The following examples assume a UK life policy that is an investment life insurance contract (IPTM3900) forming part of the insurer’s BLAGAB business so the rules giving relief for tax treated as paid apply (IPTM3920).

Contract accounted for on historic cost basisCompany with normal accounting date 31 December took out a policy on 10 March 2004 with a premium of £10,000. It surrenders 25% of the policy on 5 February 2009 for £4,000.

There is a non-trading credit on the disposal: proceeds £4,000 less cost £2,500 (25% x £10,000) = £1,500. This must be grossed up by £1,500 x 20%/(100 - 20%) = £375 and a non-trading credit of £1,875 must be brought into account in the company’s CT computation for the AP to 31 December 2009. Tax treated as paid of £375 is available for set-off against the company’s liability to CT for this AP.

Contract accounted for on fair value basis This example shows how tax treated as paid is calculated for a contract accounted for at fair value where there is a part surrender.

Company with accounting date 30 June takes out a policy on 15 July 2008 with premium of £20,000 and this is also the initial fair value (FV). The FV of the policy at 30 June 2009 is £22,000 and at 30 June 2010 it is £21,500.

The company surrenders 50% of the rights under the contract policy on 5 October 2010 for £12,000, and the FV immediately before the part surrender is £24,000. FV at 30 June 2011 of the rights under the contract retained by the company is £12,750.

AP ended 30 June 2009: There is a non-trading credit of £2,000 (£22,000 – £20,000, the increase in value of the policy over the AP). No tax is treated as paid as no related transactions have occurred during the year.

AP ended 30 June 2010: There is a non-trading debit of £500 (£21,500 – £22,000).

AP ended 30 June 2011: There is a non-trading credit on the part disposal on 5 October 2010 of £1,250 (before the increase for tax treated as paid), calculated as proceeds £12,000 less the proportion of the FV of the contract at the previous AP end-date relating to the part disposed of (50% x £21,500).

This is a related transaction so tax is treated as paid.
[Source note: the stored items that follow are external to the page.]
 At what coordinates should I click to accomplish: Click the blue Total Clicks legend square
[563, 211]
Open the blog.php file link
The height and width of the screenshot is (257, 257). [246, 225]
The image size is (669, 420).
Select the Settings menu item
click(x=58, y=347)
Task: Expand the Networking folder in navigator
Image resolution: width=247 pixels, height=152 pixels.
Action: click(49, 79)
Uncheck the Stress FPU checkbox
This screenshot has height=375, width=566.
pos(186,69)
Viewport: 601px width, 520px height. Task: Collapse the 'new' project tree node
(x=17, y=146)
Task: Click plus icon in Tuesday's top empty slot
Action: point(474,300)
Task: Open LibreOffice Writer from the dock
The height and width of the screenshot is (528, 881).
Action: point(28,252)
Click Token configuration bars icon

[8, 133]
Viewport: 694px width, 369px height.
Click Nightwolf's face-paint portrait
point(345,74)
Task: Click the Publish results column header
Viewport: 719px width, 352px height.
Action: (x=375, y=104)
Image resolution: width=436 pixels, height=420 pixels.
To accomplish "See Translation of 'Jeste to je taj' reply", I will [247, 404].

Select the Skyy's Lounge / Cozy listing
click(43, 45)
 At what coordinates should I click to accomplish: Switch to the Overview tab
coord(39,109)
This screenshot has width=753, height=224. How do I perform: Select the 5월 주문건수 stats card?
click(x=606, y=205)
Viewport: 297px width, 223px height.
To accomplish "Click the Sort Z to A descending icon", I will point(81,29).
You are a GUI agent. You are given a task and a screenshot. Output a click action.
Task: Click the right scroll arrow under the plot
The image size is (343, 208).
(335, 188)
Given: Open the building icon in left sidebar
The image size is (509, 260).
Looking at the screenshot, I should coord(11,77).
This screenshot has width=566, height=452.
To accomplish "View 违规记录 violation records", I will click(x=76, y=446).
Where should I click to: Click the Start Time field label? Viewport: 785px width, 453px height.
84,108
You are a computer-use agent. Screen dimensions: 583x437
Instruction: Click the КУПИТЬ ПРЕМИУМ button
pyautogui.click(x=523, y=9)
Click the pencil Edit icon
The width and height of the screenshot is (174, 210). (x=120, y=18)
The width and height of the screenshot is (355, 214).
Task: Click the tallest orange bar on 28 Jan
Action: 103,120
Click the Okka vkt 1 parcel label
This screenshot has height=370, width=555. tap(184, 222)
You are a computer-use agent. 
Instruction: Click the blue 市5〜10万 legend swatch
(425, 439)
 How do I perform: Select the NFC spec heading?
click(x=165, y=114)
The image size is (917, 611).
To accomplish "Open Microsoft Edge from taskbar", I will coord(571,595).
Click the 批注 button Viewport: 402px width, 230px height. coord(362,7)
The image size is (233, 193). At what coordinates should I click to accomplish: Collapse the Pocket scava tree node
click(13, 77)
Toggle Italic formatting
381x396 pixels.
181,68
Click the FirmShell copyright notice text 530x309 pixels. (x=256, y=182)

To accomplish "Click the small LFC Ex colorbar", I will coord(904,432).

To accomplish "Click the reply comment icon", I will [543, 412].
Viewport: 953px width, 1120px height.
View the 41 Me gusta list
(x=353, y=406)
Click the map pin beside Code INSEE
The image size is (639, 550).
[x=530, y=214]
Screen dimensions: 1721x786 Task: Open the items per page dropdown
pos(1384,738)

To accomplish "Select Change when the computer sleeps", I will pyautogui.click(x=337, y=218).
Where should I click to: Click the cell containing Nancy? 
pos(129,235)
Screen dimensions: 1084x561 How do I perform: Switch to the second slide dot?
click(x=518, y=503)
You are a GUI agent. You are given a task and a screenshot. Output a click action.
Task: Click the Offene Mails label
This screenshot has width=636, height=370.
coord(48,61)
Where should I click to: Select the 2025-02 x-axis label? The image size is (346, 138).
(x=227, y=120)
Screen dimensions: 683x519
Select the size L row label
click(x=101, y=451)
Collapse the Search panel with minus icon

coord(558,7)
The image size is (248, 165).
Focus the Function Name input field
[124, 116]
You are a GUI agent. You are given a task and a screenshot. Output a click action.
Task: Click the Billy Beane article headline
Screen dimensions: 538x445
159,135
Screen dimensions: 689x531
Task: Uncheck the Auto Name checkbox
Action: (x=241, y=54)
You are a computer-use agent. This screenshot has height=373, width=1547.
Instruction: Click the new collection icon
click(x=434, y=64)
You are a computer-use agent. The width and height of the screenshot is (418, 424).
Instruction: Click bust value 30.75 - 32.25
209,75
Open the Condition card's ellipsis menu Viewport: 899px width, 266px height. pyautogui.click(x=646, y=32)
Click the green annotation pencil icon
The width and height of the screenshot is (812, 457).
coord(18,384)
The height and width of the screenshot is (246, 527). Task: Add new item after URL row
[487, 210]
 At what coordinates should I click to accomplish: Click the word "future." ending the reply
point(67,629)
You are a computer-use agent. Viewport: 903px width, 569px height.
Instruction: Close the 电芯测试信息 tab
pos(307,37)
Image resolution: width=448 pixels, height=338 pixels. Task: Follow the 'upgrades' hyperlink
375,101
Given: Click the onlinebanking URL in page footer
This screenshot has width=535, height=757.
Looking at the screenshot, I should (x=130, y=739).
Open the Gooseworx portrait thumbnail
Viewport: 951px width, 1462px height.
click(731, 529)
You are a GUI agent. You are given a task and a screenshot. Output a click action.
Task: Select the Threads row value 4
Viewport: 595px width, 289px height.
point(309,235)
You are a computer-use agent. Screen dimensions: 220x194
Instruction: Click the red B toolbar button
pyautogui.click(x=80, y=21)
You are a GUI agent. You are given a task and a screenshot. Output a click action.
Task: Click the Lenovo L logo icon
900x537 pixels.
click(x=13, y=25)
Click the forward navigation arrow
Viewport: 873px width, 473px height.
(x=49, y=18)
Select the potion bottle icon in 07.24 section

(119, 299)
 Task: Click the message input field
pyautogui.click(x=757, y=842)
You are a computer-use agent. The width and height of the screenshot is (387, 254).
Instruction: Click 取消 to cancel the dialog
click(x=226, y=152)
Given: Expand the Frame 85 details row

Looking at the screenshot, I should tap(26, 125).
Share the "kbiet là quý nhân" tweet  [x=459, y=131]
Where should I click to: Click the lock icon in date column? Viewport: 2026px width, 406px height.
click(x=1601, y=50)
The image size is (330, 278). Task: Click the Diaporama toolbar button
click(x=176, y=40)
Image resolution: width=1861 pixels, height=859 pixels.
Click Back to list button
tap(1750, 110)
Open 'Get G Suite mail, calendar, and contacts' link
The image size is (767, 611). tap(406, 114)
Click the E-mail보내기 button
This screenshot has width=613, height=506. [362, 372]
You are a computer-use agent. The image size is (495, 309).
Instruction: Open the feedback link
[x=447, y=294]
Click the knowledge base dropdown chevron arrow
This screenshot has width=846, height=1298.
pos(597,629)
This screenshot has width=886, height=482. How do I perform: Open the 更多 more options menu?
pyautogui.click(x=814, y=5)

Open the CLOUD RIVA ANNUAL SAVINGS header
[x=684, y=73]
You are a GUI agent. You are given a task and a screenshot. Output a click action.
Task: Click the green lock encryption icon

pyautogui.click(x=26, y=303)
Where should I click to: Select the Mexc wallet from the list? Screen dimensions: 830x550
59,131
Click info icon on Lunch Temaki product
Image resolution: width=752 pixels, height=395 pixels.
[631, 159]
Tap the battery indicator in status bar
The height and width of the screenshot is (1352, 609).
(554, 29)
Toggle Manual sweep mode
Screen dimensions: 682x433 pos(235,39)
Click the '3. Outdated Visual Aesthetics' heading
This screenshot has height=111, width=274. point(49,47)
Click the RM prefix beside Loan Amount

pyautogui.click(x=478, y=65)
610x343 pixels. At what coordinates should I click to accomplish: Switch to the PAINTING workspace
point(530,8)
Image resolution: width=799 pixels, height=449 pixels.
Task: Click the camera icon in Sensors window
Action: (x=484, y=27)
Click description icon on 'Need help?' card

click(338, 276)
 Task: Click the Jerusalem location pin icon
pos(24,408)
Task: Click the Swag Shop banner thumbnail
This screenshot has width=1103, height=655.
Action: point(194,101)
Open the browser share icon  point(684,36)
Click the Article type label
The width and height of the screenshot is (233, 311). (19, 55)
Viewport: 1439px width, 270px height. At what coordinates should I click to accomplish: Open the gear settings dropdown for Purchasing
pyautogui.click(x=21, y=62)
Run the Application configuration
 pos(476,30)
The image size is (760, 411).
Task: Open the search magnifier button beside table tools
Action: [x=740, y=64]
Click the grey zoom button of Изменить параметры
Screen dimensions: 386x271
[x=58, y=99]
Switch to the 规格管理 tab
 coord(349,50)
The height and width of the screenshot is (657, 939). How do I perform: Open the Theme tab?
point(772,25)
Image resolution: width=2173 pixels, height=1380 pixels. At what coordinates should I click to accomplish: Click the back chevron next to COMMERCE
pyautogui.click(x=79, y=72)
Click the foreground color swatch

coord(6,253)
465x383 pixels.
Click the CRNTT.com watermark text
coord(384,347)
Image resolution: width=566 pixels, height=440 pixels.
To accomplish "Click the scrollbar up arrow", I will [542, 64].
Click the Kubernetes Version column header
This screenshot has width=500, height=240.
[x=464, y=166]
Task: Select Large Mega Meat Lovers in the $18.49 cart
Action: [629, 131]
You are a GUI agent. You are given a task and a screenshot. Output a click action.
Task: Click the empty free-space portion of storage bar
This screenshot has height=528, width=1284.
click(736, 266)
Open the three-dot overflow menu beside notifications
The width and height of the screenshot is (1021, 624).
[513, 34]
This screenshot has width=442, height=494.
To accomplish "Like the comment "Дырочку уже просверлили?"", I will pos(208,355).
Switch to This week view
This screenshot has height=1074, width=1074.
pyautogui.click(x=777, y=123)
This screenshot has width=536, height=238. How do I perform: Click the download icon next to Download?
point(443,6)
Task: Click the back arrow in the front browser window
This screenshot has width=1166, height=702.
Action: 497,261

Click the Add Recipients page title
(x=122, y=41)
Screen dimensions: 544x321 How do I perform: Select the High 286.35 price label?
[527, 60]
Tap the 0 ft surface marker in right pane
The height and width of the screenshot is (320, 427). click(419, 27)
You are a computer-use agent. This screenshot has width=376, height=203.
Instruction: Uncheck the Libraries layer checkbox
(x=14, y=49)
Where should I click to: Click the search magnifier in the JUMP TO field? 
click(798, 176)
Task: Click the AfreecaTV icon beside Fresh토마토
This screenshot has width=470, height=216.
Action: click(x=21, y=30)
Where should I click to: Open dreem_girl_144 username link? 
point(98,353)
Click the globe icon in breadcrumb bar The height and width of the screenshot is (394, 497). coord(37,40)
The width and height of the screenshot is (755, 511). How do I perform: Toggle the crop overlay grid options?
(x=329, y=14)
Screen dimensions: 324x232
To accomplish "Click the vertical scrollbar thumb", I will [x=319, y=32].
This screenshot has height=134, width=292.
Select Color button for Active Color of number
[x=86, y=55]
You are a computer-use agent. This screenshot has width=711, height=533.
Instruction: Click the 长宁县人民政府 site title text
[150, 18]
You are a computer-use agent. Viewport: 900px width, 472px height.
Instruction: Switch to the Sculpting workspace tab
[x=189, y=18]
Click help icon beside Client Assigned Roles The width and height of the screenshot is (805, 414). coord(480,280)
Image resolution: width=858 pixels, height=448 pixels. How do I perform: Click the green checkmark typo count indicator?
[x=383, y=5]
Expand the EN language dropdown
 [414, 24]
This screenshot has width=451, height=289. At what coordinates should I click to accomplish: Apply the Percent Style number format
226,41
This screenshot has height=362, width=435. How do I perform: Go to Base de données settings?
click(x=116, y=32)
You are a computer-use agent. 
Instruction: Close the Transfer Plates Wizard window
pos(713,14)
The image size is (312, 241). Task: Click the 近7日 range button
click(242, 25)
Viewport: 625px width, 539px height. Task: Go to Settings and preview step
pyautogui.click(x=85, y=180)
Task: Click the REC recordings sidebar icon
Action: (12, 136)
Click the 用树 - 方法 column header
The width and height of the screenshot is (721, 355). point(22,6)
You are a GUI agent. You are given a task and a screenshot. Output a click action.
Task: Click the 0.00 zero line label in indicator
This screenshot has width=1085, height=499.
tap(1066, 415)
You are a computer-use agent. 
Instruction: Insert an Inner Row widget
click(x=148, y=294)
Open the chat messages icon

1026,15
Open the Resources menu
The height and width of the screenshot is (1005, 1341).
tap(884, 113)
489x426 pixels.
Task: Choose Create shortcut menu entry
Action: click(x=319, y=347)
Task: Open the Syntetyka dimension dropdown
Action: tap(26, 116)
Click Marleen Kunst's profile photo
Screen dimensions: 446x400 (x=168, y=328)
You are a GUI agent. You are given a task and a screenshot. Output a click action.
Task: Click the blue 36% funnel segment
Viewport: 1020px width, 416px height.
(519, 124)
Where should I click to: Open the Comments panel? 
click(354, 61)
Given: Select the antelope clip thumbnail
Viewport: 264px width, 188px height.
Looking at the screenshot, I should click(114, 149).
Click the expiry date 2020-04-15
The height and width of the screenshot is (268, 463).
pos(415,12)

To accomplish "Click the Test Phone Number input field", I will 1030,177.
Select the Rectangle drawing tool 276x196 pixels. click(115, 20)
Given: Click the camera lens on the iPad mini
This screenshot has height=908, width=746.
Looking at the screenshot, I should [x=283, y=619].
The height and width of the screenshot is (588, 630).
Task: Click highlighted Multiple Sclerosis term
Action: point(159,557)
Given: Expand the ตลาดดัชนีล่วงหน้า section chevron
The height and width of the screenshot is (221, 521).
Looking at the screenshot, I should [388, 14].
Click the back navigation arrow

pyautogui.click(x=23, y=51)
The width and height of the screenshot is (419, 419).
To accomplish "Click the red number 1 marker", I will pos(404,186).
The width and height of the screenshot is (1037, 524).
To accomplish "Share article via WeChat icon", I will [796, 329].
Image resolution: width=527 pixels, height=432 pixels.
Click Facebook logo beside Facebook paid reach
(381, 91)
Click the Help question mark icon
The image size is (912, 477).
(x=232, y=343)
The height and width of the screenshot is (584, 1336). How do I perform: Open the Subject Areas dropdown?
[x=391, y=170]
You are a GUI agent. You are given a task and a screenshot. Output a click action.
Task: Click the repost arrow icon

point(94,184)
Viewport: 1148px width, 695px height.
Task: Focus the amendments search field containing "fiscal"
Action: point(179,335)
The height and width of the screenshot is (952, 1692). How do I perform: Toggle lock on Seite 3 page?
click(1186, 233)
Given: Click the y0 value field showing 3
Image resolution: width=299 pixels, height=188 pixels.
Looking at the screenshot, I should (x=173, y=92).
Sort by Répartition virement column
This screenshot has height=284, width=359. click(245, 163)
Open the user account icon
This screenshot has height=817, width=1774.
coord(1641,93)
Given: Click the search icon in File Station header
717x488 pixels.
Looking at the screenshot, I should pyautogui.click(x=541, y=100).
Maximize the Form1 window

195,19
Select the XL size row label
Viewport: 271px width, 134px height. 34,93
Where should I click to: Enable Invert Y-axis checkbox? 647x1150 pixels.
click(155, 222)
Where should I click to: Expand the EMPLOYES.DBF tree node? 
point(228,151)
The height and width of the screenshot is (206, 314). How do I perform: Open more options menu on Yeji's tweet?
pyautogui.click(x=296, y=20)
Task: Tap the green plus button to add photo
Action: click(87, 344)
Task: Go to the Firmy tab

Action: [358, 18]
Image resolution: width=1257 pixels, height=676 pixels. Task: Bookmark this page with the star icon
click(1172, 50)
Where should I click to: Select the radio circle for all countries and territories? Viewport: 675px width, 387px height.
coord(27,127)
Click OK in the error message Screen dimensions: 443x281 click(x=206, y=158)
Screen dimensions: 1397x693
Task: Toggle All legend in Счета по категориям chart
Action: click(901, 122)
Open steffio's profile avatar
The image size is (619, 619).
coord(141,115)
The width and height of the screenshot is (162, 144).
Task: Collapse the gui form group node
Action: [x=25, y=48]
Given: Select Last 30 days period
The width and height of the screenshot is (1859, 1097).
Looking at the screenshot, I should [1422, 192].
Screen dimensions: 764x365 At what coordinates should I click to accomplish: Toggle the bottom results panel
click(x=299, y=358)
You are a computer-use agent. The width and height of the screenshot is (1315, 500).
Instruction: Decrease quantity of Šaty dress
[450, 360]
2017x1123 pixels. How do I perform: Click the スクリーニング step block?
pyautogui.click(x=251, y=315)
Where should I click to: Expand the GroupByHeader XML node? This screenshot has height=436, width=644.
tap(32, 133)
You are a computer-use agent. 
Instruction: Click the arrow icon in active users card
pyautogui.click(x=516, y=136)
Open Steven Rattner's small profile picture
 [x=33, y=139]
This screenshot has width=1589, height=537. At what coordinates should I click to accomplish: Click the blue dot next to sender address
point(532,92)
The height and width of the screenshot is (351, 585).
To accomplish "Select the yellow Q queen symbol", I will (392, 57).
C (the amount payable on the disposal) is £12,000 and FVC (the fair value immediately before the part surrender) is £24,000, so the proportion C/FVC is 50%.

PC is then £2,000, namely £12,000 less 50% x £20,000, which is the FV of the contract when it was made (which is after 1 July 2008, the start of the company’s first AP to begin on or after 1 April 2008).

The amount by which the non-trading credit is increased is then PC (£2,000) x 20%/(100- 20%) = £500, and this is also the amount of tax treated as paid. So, the non-trading credit relating to the part disposal is £1,250 + £500 = £1,750.

There is also an annual non-trading credit relating to the movement in value over the AP of the part of contract retained: FV at 30 June 2011 (£12,750) less 50% x FV at 30 June 2010 (£10,750) = £2,000.

In summary: There are non-trading credits totalling £3,750 (£1,750 + £2,000) for the AP ended 30 June 2011 and tax treated as paid of £500, which is available for set-off against the company’s liability to CT for that AP.